■ Requirement ■
In the listing below, locate the lines bearing the word "size". Copy every one of them.
-------- Input material --------
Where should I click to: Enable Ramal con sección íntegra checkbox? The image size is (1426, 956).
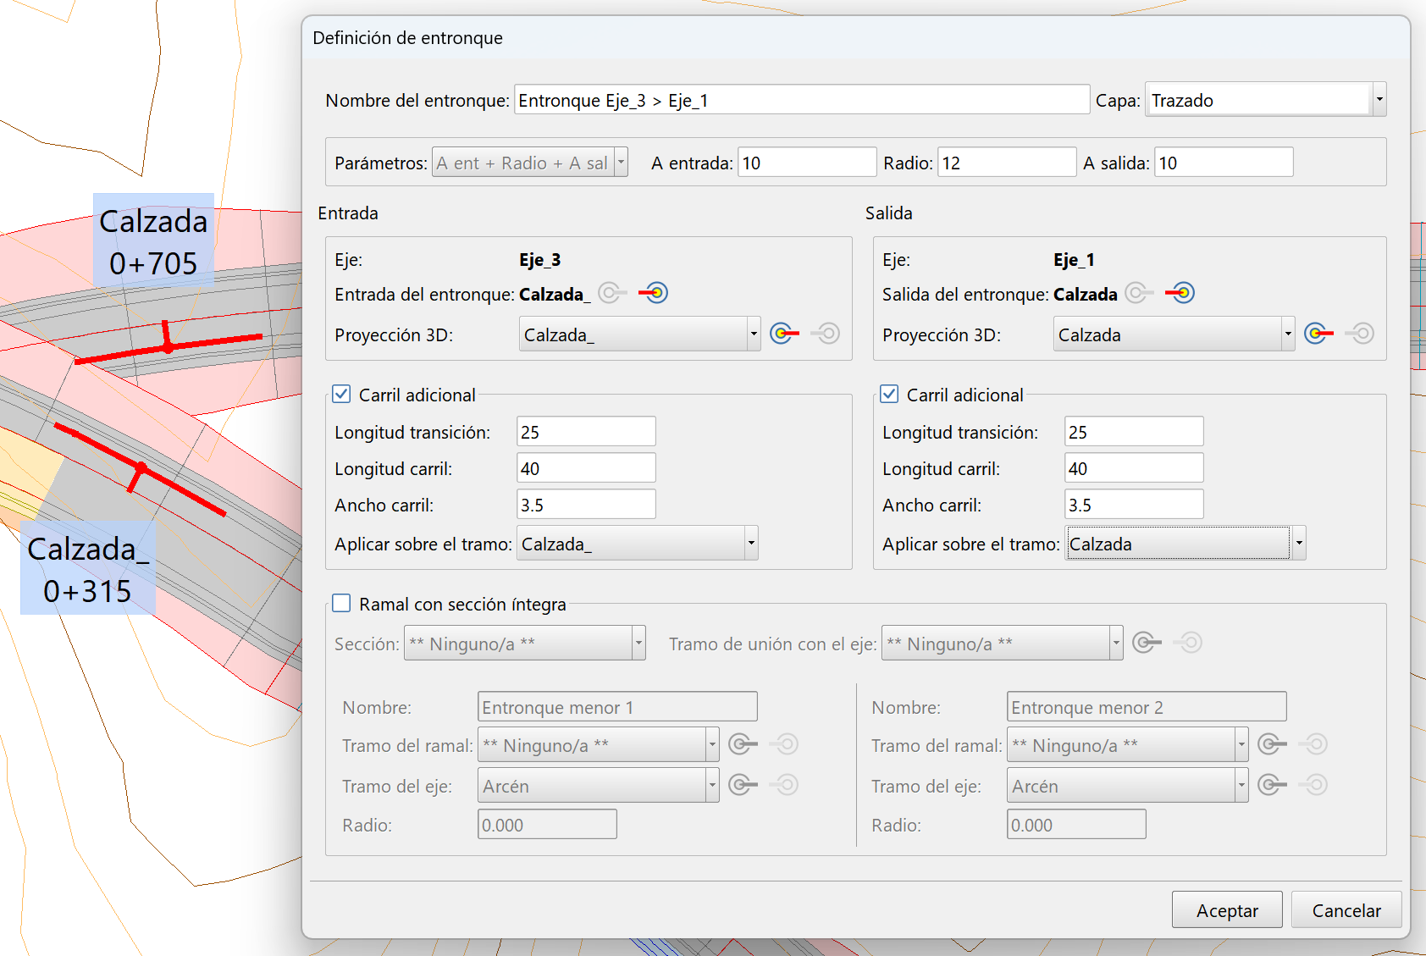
--------
-------- Input material --------
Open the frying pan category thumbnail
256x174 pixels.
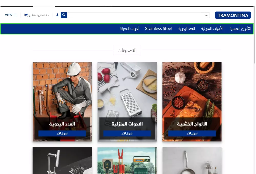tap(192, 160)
--------
-------- Input material --------
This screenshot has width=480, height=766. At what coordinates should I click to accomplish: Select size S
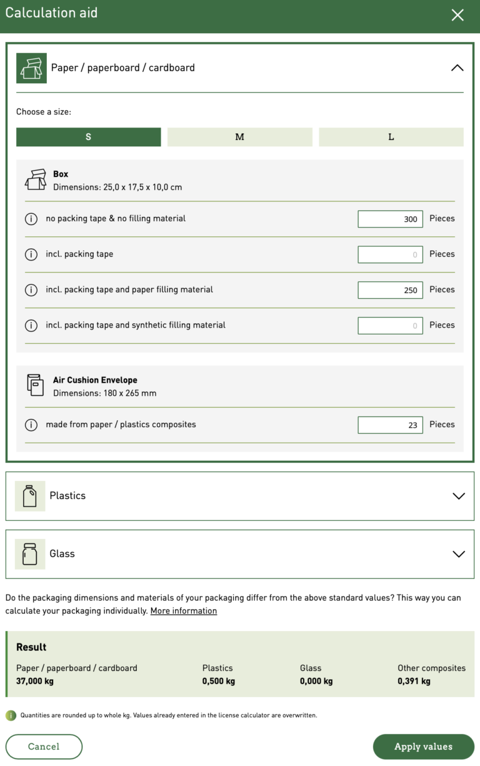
--------
■ Task solution ■
Where should I click to: Enable Ramal con sección íntegra checkbox? The image size is (1426, 956).
This screenshot has width=480, height=766. At what coordinates should I click to accomplish: Select size S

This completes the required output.